Isomorphic-git gets 1.0, gets rid of plugins

Isomorphic-git gets 1.0, gets rid of plugins

Isomorphic-git has hit 1.0, with the promise of tighter IDE and Typescript integration, albeit with a long list of breaking changes.

The just over two years old project aims to be “a pure JavaScript reimplementation of git that works in both Node.js and browser JavaScript environments” while the “’isomorphic’ in isomorphic-git means that the same code runs in either the server or the browser.”

The 1.x version was debuted by project William Hilton in a blog post this week. Top of Hilton’s list of improvements is better IDE integration.

“Thanks to improvements in TS 3.7, we can auto-generate the declaration file using tsc –declaration –allowJs,” he wrote. “This has the added benefit that the JSDoc is also included in the index.d.ts which leads to a much richer IDE integration.” While this means the main description body and example code are shown, “Sadly, parameter descriptions still aren’t shown”.

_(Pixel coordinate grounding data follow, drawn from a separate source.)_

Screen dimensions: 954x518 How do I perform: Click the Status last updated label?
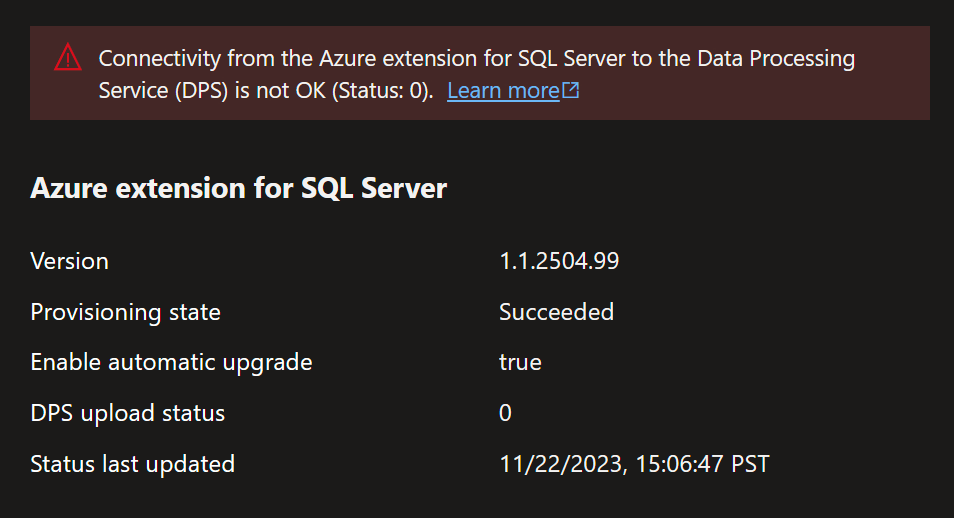[132, 464]
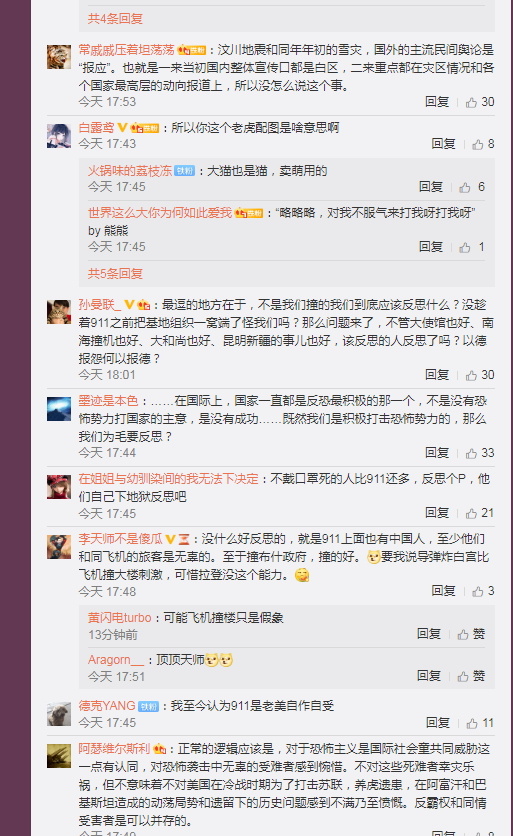Click the verified V badge beside 孙曼联_
The image size is (513, 836).
click(x=129, y=304)
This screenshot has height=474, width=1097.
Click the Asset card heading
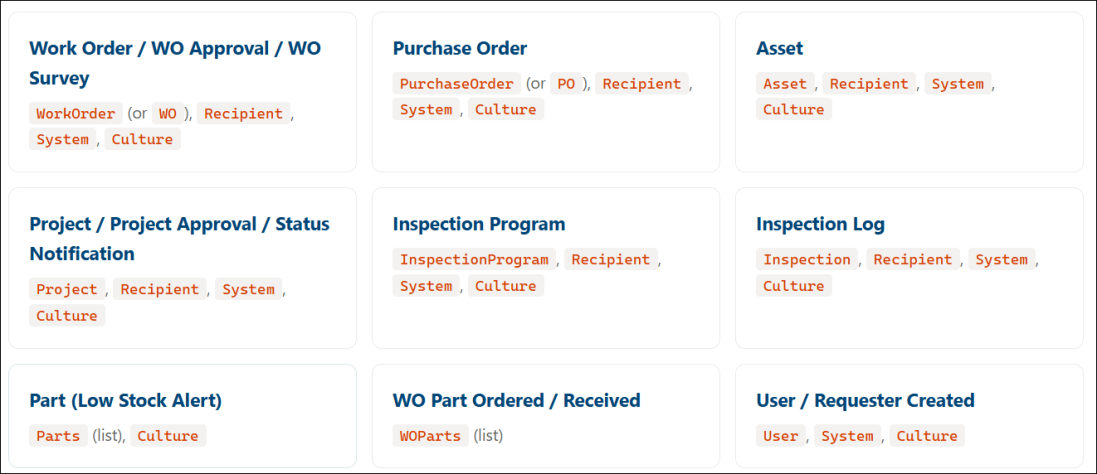(x=780, y=48)
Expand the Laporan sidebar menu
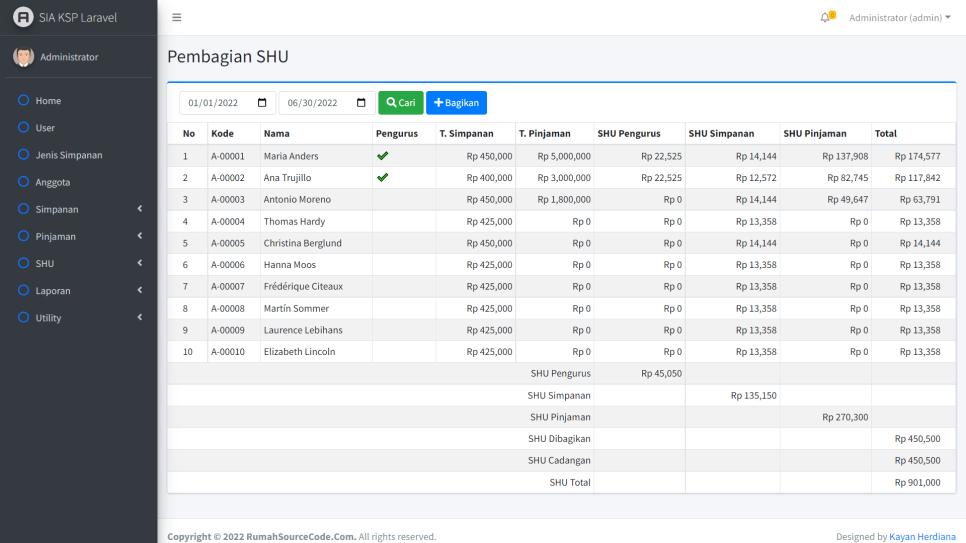This screenshot has height=543, width=966. [x=78, y=290]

Functions have been tweaked so that core object interfaces are “reused wherever possible”, resulting in “a cleaner API where the documentation comes to you, right where you are.”

Overall TypeScript Integration has been improved, so that return types “gel with TS better now” while exceptions “are also well-typed now, so you can access their .data property with confidence”.

Hilton also promised “More Good Defaults, Fewer Bad Defaults”, with a number of helpful behaviours that were previously opt-in now set as defaults. For example, the init function “doesn’t overwrite your config file if it already exists”, while the checkout function “now warns about conflicts instead of blindly overwriting files”, and the commit function “doesn’t silently remove submodules”. Likewise, a number of default behaviours have been removed, such as “automatically appending .git to the end of URLs when you clone them” which could break cloning for some servers.

Hilton also wrote that the latest version now embraces callbacks, while “the plugin system and its awkward global state and funky namespace ‘cores’ are gone.” This would be safer, have better locality and would enable some “cool” new behaviours, he said.

Hilton also wrote, “It is safe to say that the API for isomorphic-git will remain backwards compatible and have no breaking changes for at least a year, possibly two or three. Because I want you to always be able to upgrade to the latest and greatest version of isomorphic-git without having to change any of your code.”

But…as this is a major release, there is a longish list of breaking changes in this version, including the aforementioned plugin system. Likewise, the supported node and browser versions have been bumped. You can see the full list of breaking changes on Hilton’s post.